4 – Visual inspection of your sample
For a visual inspection of your sample in fluorescence mode you have to switch on the fluorescence light source.
You can choose from three different fluorescence filter-blocks by pressing A, I3, or TX2 on the front of the microscope.
A is for DAPI, Alexa405, … (Blue)
I3 is for FITC, GFP, Alexa488, … (green)
TX2 is for TRITC, Cy3, Alexa543, .. (red)
5 – Starting the Lasers
Before setting op your experiment you have to start the lasers you need.
First, go to the configuration tab.
Second, select the “Laser Config”
Third, switch on the lasers you need. Put the WLL on 50% (default is 70% but 50% is enough and extends the Laser lifetime).

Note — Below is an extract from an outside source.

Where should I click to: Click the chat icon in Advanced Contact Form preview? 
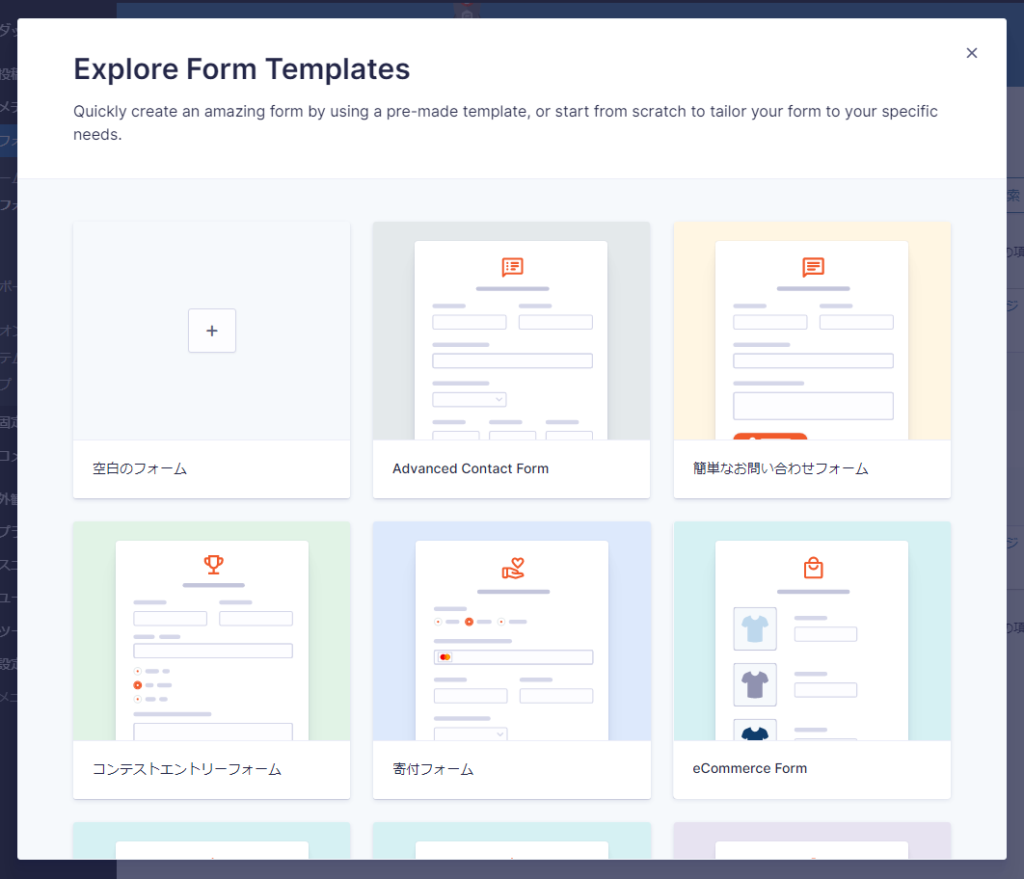(512, 267)
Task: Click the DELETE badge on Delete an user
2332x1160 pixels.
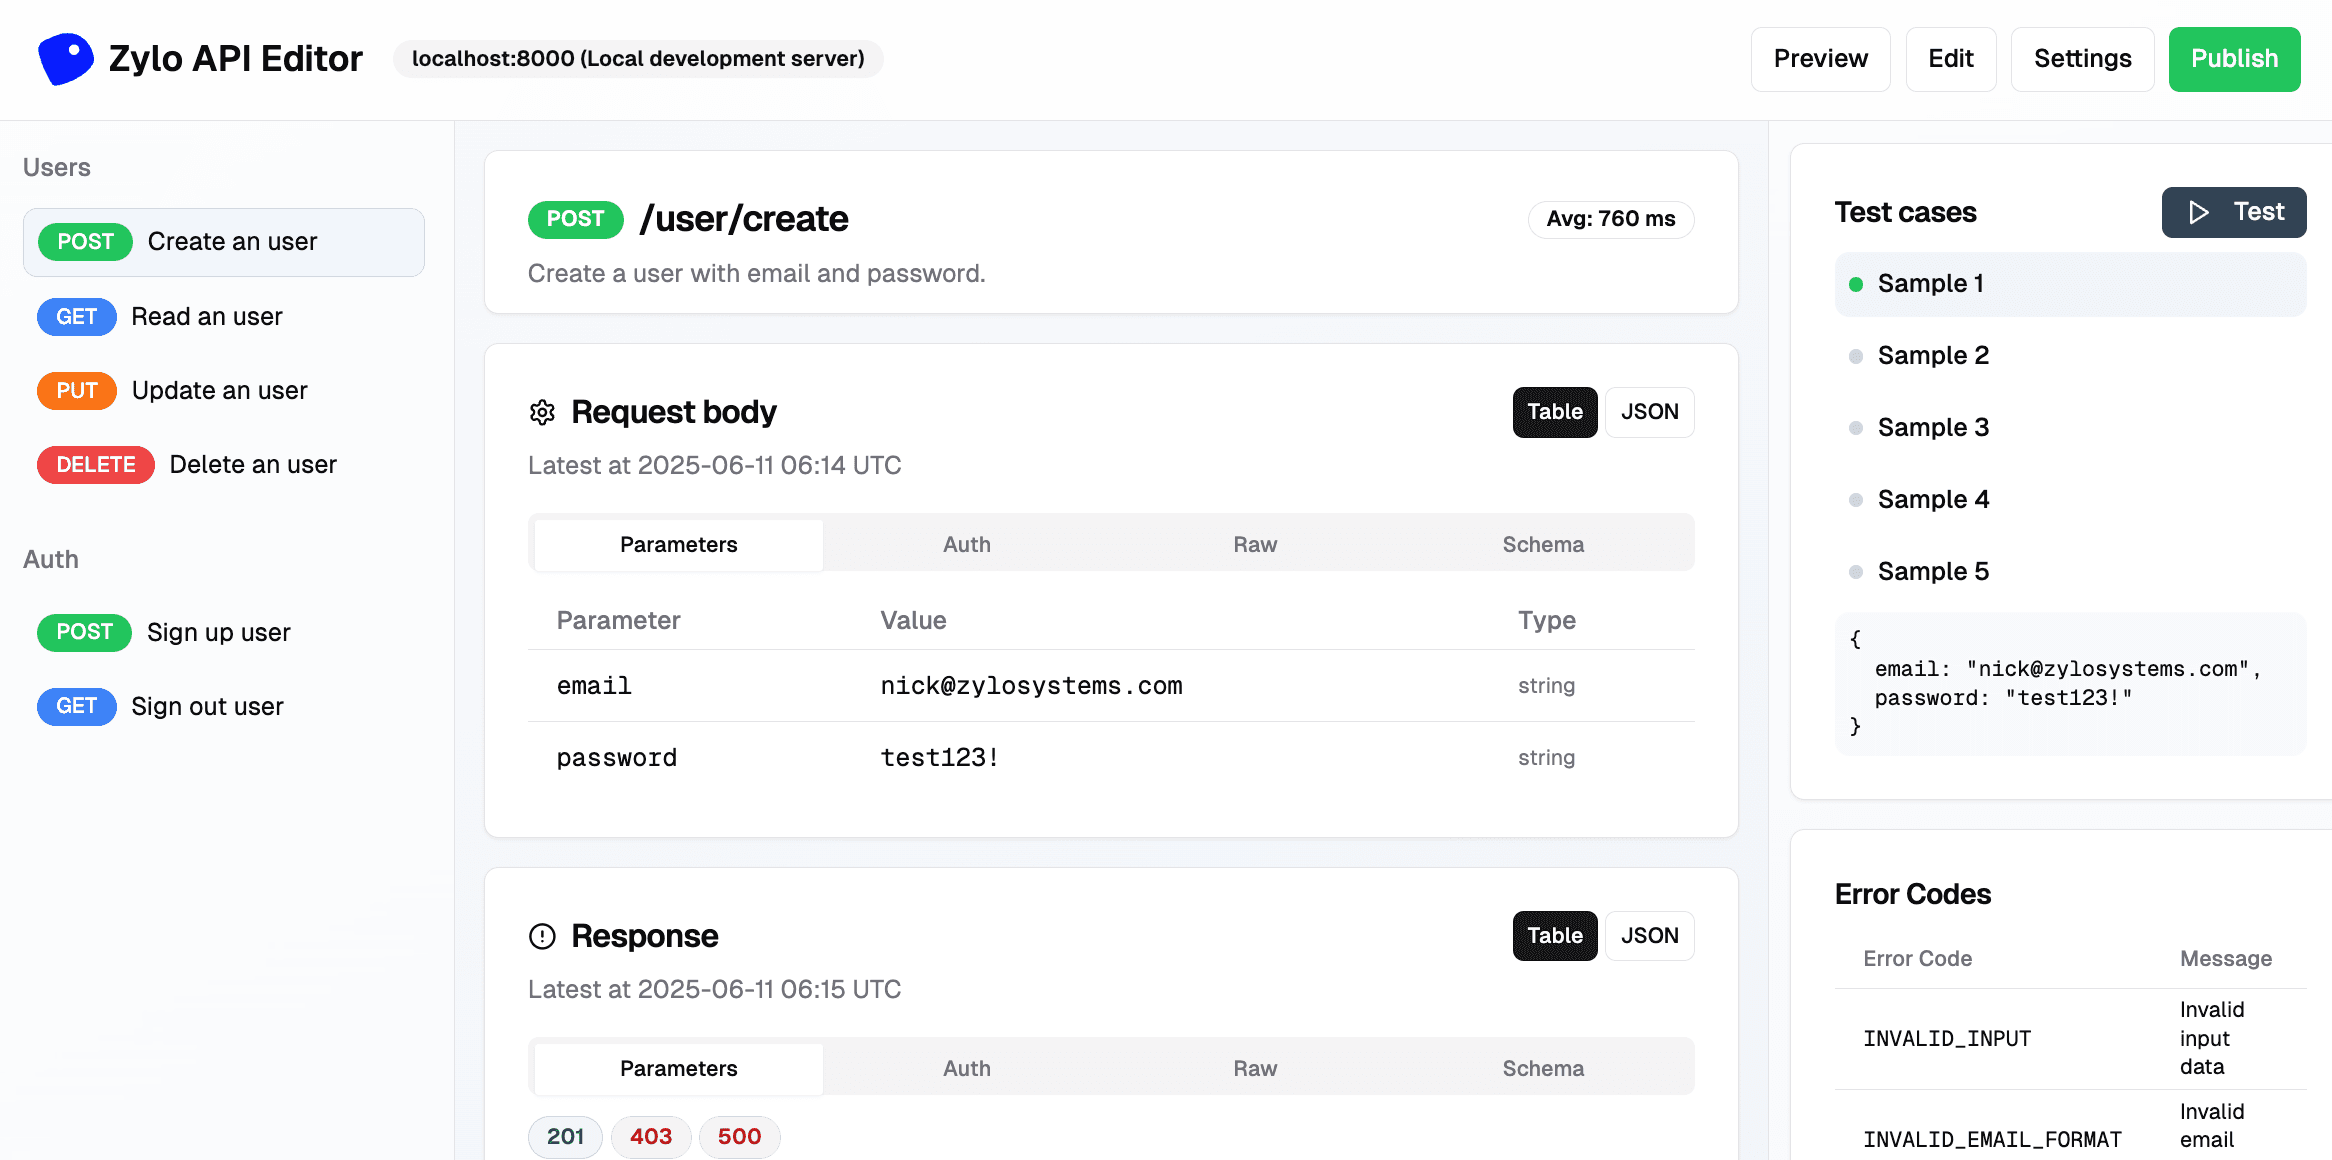Action: tap(95, 464)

If you need the Argon laser you have to set the power to 20% for normal imaging or 60% or higher for FRAP.
6 – Setting up scanning
Most default settings are correct for starting an experiment. To speed up imaging you could set the scanning speed to 600 Hz and enable Bidirectional scanning. This results in a 3 times faster scanning without compromising image quality to much.
7 – What to do at the end of a session
If there is someone using the confocal microscope direct after your session then only clean the lenses with a tissue. First remove the oil, do not rub! Second clean with a little alcohol, again do not rub! If you switch off the microscope completely after your experiment be sure to switch off the lasers first, scanner second. And shutdown the computer before switching off the PC/microscope with the green switch.